Sigstore Cosign Container Verifier
Verifies container image signatures and provenance using Sigstore Cosign and Rekor transparency log. Enforces supply chain policies with OPA Gatekeeper admission rules.
npx skills add agentskillexchange/skills --skill sigstore-cosign-container-verifier
The Sigstore Cosign Container Verifier ensures software supply chain integrity by validating container image signatures and build provenance attestations. It uses Cosign for keyless signing verification and queries the Rekor transparency log for immutable audit records.
What this skill actually does
The skill verifies SLSA provenance attestations to confirm images were built from trusted source repositories using expected build systems. It checks Fulcio-issued certificates for identity-based signing, validating that the signer matches your organizations OIDC identity provider.
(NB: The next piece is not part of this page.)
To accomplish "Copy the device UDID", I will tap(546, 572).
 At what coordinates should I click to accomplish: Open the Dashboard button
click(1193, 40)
Policy enforcement is implemented through OPA (Open Policy Agent) Gatekeeper constraints that reject unsigned or unverified images at the Kubernetes admission controller level. The agent generates ConstraintTemplate and Constraint resources for common verification policies.
Supports verification of in-toto attestations for build steps, vulnerability scan results, and SBOM attachments stored alongside images in OCI registries. The skill can scan entire Kubernetes clusters to inventory unsigned images and generate compliance reports for SOC2 and FedRAMP requirements.